Please copy the listing from the line holding "Given: Select the first hex byte 68" through the line holding "click(251, 86)", inclusive, leaving out the pictures.

__ITEMS__:
====
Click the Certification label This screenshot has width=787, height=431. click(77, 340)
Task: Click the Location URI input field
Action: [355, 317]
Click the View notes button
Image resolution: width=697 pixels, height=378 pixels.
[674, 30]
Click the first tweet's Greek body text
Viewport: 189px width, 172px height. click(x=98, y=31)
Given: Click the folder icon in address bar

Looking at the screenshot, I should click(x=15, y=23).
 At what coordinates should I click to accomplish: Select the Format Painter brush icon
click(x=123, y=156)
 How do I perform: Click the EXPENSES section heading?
====
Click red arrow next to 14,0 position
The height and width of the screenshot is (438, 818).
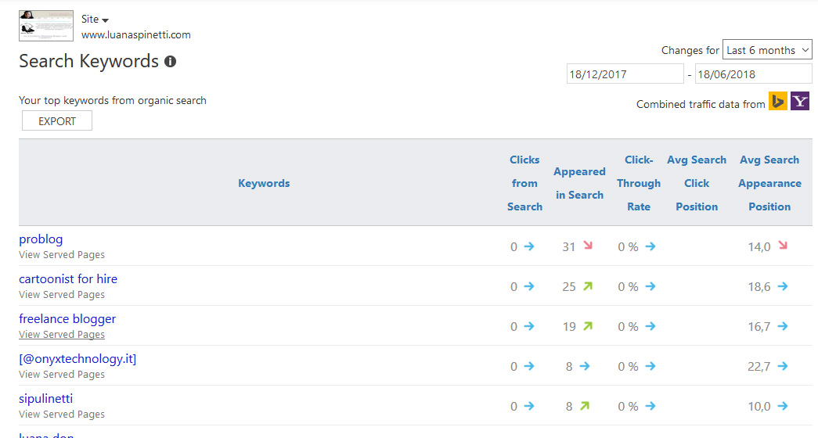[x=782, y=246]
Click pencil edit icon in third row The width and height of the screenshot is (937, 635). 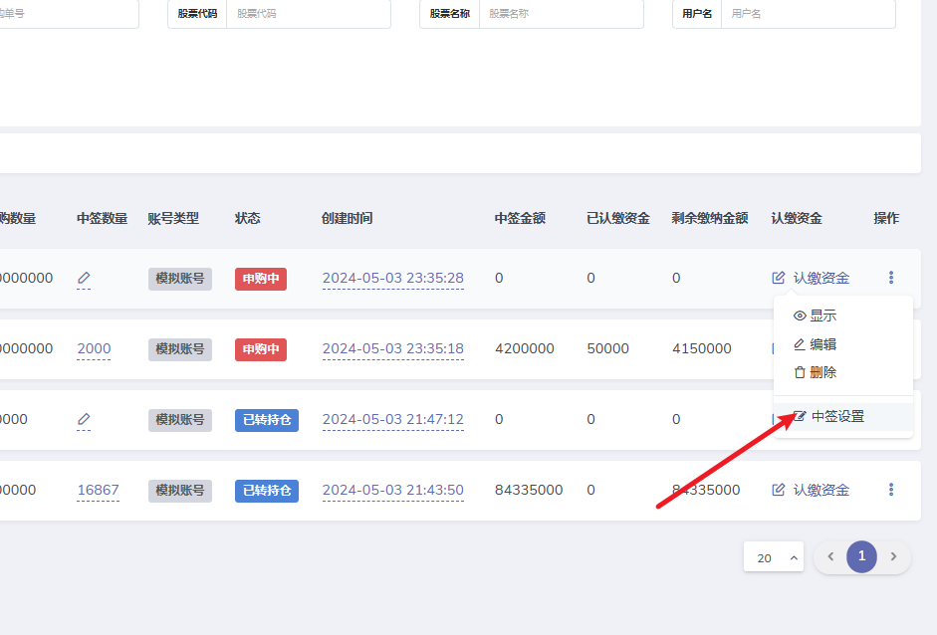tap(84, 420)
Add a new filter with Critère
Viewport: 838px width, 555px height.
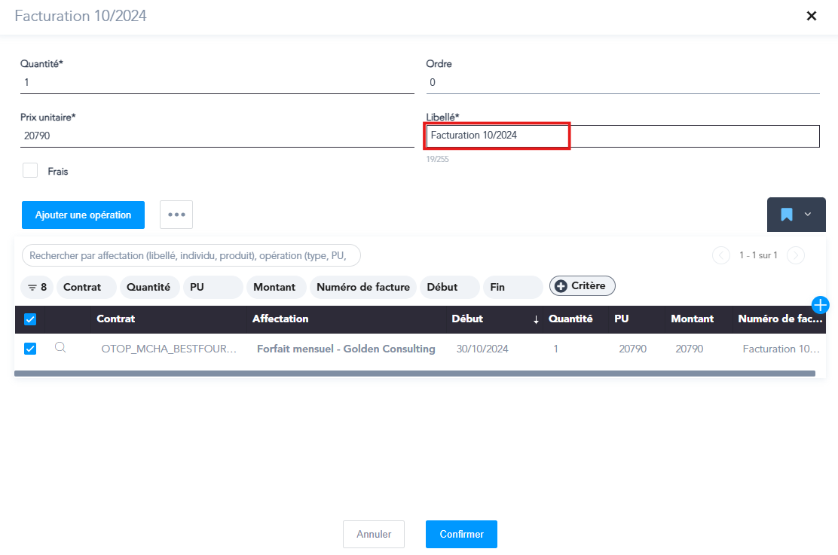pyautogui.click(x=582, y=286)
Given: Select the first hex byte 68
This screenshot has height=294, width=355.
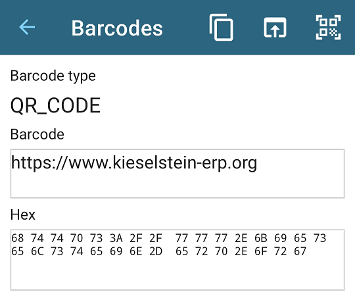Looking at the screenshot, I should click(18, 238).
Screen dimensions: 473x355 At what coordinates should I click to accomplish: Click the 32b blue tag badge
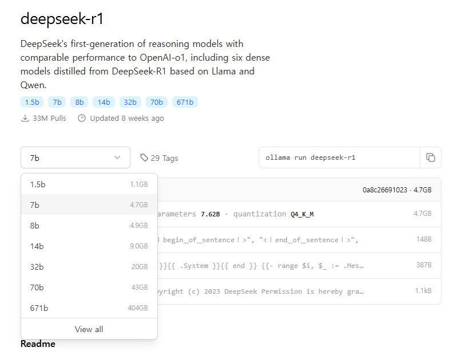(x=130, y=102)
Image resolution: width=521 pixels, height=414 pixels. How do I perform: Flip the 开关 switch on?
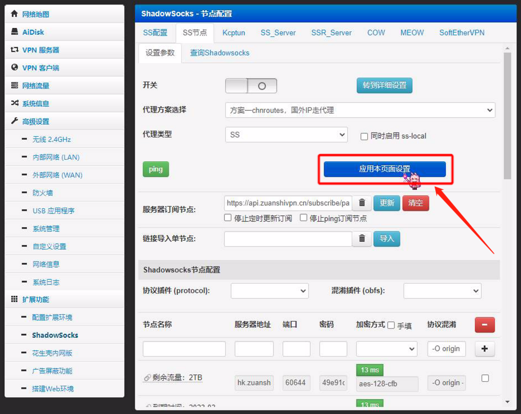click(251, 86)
====
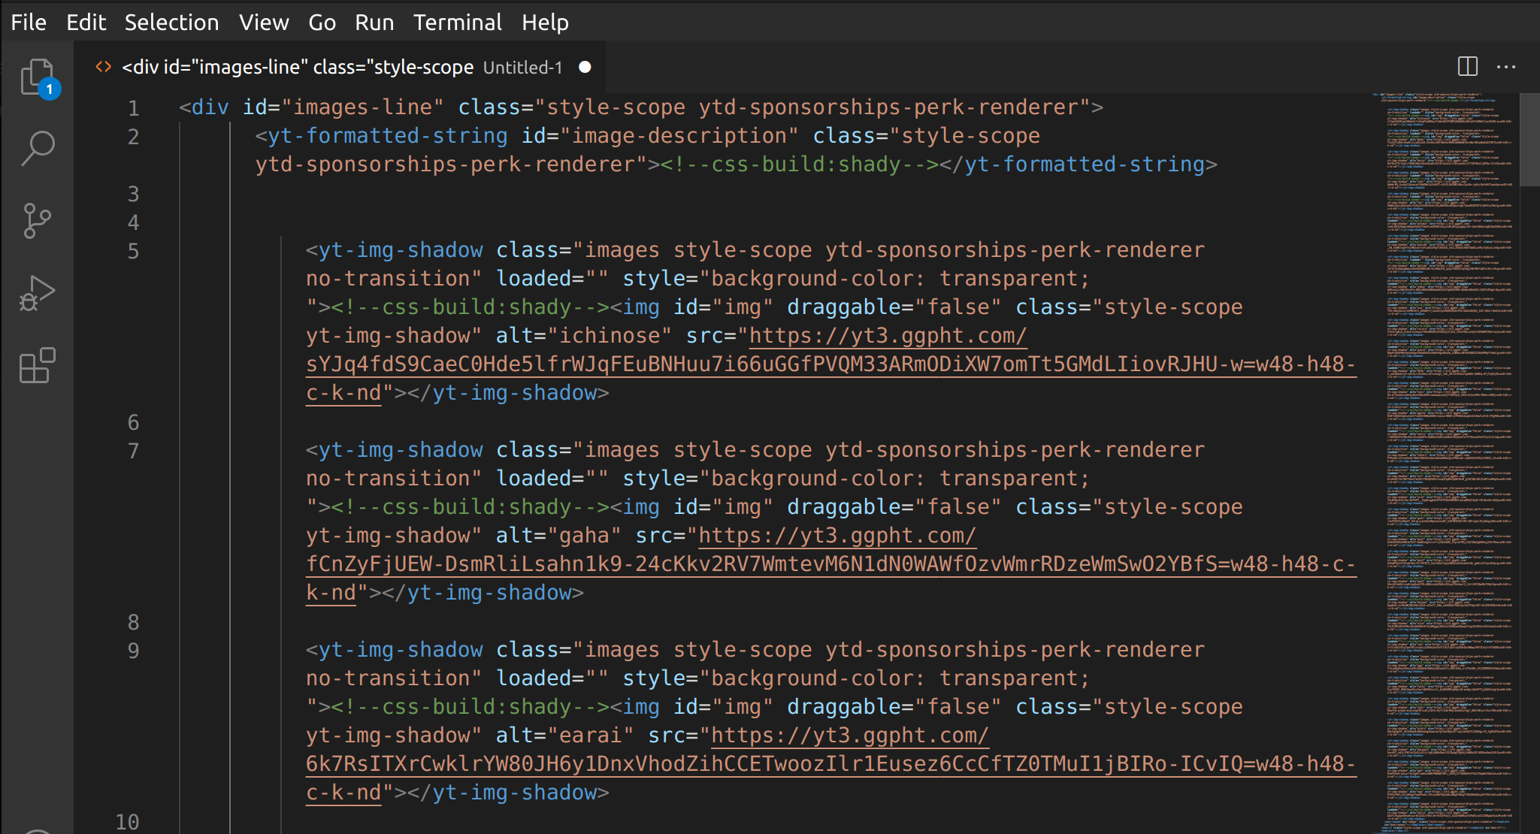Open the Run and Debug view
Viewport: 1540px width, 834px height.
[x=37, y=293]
====
__RESULT OF THE TASK__:
Given: Select the first hex byte 68
This screenshot has height=294, width=355.
Looking at the screenshot, I should click(18, 238).
Screen dimensions: 473x355 At what coordinates should I click to accomplish: Click the 32b blue tag badge
(x=130, y=102)
Image resolution: width=521 pixels, height=414 pixels. How do I perform: Flip the 开关 switch on?
click(251, 86)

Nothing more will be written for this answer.